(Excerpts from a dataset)
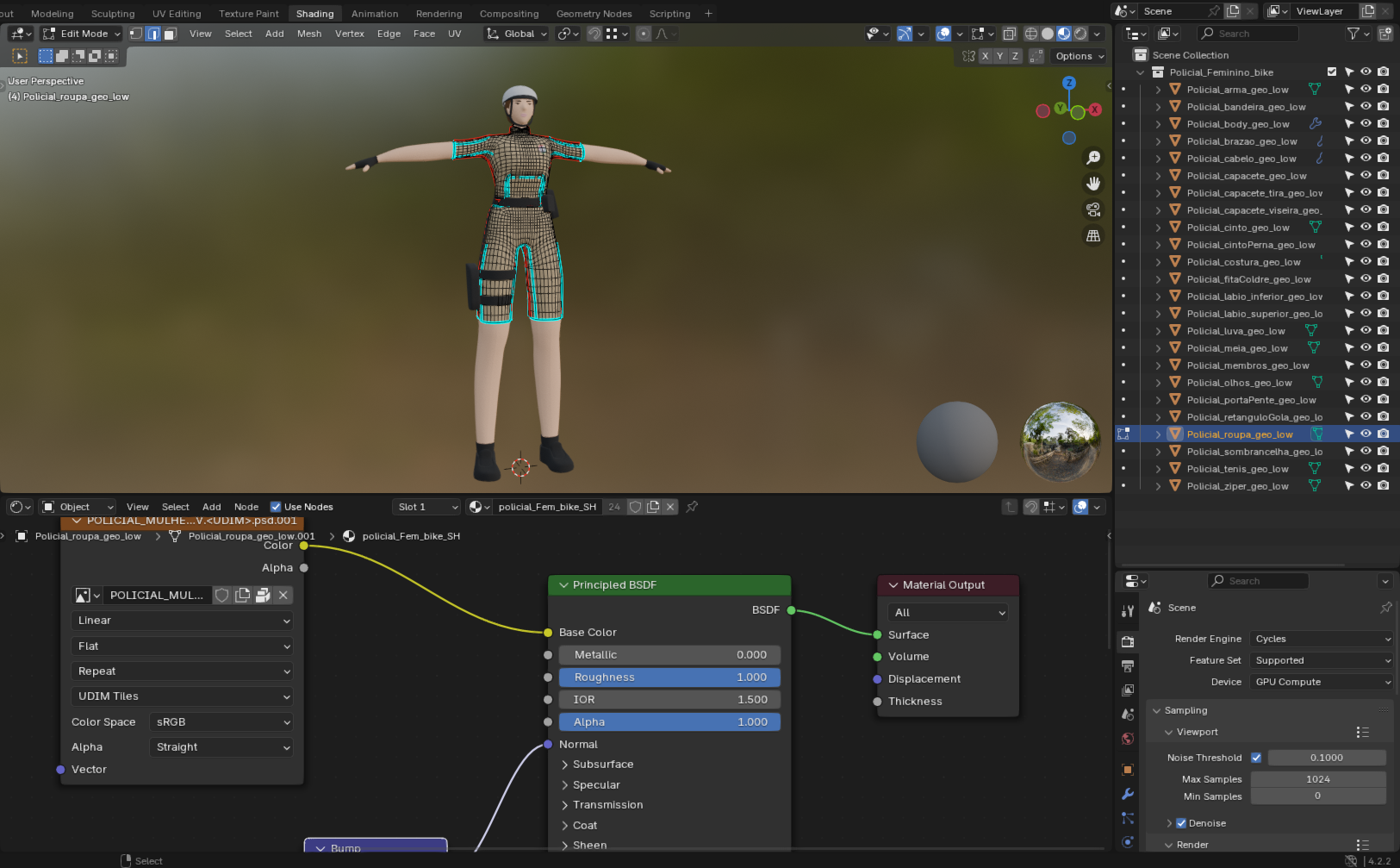Open the Render properties tab icon
1400x868 pixels.
coord(1128,641)
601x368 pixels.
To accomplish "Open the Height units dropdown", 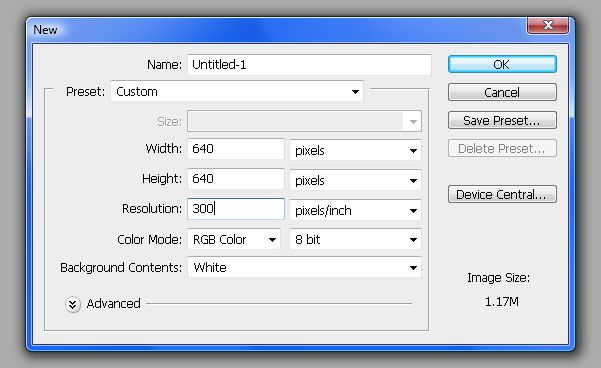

What the exercise asks — Reproduce the span beginning at the line with "601x368 pixels." and ending at the last line of the entries above, inclusive, exactly as it stands. Exclude the pictures.

Answer space —
601x368 pixels.
To accomplish "Open the Height units dropdown", 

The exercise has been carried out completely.